Stored records
---------------
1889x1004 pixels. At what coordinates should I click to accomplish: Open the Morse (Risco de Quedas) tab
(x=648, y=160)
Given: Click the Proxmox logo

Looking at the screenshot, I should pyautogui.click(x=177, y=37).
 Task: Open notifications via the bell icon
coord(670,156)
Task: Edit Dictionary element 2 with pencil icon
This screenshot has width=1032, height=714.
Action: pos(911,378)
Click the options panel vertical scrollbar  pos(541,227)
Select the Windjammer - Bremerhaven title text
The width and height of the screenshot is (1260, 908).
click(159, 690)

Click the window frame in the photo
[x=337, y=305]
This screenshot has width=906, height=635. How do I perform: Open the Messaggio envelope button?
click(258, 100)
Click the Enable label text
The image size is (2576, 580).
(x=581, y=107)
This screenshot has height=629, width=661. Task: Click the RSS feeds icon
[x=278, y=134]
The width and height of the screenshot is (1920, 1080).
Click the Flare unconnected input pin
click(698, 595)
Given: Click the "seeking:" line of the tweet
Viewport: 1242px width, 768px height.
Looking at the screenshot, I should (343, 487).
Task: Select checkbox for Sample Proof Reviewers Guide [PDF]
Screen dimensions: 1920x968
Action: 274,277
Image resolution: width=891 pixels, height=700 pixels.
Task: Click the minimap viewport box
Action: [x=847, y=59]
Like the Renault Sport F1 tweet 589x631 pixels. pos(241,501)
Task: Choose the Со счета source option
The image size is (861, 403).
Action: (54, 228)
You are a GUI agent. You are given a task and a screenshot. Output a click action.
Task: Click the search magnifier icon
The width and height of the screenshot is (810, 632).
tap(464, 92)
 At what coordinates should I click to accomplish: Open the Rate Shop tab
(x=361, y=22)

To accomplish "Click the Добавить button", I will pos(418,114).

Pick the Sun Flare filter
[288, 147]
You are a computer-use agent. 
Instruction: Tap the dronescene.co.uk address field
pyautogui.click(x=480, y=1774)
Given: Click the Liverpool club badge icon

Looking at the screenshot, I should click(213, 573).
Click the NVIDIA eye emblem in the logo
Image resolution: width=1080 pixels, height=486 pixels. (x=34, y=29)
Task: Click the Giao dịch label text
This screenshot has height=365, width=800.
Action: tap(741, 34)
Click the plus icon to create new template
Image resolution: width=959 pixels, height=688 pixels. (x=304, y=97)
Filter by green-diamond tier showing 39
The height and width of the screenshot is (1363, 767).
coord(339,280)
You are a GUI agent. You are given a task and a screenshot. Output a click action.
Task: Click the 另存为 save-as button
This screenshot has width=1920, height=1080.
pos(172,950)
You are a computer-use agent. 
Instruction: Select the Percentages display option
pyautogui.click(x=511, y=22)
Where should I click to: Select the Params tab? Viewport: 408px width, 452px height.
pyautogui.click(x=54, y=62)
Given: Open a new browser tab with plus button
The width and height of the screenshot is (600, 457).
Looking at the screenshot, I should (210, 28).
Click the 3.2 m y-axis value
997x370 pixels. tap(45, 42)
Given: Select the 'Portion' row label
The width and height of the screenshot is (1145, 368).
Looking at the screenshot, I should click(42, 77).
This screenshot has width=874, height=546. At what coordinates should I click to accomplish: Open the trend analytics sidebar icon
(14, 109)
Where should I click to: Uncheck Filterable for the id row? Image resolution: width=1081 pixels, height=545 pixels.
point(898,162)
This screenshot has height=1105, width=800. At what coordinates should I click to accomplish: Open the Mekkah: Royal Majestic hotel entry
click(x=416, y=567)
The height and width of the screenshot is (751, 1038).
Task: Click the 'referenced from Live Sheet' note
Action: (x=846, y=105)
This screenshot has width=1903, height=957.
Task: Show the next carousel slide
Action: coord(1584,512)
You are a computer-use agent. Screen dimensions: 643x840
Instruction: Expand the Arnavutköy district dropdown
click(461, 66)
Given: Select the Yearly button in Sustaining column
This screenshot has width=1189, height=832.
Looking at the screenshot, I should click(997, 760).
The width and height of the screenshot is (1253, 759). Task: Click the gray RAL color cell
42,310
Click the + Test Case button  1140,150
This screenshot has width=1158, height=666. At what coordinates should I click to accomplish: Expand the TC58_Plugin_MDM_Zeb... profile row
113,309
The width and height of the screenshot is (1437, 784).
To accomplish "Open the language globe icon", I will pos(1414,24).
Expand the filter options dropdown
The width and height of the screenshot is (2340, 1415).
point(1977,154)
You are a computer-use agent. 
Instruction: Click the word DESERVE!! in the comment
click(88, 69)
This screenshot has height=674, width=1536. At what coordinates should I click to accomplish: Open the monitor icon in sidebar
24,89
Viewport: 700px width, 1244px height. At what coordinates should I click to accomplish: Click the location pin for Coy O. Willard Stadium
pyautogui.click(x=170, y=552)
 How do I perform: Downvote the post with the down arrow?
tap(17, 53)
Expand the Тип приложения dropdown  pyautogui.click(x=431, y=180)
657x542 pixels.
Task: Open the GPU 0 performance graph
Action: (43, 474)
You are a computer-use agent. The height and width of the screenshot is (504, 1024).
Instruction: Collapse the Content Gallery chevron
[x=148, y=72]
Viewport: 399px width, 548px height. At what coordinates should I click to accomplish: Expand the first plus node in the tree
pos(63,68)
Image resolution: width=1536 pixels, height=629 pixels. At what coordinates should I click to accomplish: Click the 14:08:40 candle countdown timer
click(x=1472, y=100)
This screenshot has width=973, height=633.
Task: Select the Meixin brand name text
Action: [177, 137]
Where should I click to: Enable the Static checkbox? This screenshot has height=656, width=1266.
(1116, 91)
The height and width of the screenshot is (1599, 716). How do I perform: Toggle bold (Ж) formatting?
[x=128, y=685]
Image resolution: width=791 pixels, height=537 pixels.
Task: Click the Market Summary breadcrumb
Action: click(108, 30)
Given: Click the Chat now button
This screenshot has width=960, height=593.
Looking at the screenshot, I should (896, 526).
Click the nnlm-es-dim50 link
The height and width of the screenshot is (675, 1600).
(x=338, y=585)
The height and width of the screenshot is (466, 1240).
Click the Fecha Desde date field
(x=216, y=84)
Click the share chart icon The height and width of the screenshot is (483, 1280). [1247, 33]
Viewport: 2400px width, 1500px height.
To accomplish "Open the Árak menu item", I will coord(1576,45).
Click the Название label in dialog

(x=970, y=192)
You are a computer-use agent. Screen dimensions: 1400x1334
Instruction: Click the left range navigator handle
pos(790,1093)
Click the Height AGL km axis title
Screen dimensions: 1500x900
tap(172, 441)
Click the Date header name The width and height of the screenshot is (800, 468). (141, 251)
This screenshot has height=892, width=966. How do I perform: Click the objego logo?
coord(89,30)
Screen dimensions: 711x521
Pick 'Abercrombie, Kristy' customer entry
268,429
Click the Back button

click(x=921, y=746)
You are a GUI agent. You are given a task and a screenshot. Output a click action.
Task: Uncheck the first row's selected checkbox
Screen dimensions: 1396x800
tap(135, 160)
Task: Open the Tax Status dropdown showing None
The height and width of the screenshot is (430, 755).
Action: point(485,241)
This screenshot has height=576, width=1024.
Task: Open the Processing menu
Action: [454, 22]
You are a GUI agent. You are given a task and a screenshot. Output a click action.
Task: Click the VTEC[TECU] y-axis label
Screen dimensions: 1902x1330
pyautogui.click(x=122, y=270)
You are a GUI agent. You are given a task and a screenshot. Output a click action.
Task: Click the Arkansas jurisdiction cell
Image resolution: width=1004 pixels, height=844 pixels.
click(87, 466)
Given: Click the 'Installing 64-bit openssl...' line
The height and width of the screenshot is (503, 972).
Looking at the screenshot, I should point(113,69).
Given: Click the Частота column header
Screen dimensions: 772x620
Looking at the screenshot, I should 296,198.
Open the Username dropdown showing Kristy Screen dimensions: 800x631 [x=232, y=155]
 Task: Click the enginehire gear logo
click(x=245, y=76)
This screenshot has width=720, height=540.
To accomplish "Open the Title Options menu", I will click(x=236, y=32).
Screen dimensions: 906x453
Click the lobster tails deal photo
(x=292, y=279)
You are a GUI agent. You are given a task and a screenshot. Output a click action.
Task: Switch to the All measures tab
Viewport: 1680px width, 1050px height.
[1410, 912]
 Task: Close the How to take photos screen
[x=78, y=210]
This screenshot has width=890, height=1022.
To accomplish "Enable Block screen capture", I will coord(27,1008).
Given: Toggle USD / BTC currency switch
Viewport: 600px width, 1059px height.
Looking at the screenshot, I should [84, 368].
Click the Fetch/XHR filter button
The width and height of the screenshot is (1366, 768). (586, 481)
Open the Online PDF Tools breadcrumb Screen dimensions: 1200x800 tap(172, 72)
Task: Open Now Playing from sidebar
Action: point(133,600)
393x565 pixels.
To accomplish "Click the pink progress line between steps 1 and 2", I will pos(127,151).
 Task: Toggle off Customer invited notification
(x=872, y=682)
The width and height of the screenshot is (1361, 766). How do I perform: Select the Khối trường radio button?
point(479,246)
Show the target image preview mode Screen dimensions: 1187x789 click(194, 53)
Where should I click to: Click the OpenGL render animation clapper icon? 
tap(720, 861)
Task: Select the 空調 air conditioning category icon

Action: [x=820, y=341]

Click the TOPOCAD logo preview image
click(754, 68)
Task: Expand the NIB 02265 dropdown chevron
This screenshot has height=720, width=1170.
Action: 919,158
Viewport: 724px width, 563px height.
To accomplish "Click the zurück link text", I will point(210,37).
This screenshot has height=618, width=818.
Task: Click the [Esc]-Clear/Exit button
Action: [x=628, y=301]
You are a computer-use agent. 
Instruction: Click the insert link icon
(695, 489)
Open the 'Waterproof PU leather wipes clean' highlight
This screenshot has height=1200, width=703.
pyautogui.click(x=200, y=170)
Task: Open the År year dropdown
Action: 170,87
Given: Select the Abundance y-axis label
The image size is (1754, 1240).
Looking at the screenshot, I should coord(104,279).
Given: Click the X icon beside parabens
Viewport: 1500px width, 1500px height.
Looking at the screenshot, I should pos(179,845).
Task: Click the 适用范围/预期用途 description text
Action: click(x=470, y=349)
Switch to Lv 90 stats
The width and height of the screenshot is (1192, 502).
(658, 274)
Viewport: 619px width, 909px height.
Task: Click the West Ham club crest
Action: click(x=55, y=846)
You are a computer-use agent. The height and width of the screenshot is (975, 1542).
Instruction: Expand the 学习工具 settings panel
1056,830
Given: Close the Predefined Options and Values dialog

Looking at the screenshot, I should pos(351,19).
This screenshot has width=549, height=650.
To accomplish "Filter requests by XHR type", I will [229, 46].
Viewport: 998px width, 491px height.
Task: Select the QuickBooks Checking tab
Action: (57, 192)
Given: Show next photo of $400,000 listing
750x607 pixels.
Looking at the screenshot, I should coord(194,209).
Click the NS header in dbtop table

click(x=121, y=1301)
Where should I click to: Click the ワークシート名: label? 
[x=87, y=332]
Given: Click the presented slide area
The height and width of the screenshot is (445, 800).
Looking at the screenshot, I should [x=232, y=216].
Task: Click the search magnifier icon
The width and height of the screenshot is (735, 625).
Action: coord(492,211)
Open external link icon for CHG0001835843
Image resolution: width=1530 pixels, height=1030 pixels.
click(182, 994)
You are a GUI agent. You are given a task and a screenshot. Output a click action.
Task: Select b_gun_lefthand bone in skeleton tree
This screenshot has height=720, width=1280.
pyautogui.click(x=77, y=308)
---------------
__YOUR GOAL__:
Some lines above hold the word "column". Copy all of them.

__FINISHED TASK__:
Given: Select the Yearly button in Sustaining column
Given: Click the Частота column header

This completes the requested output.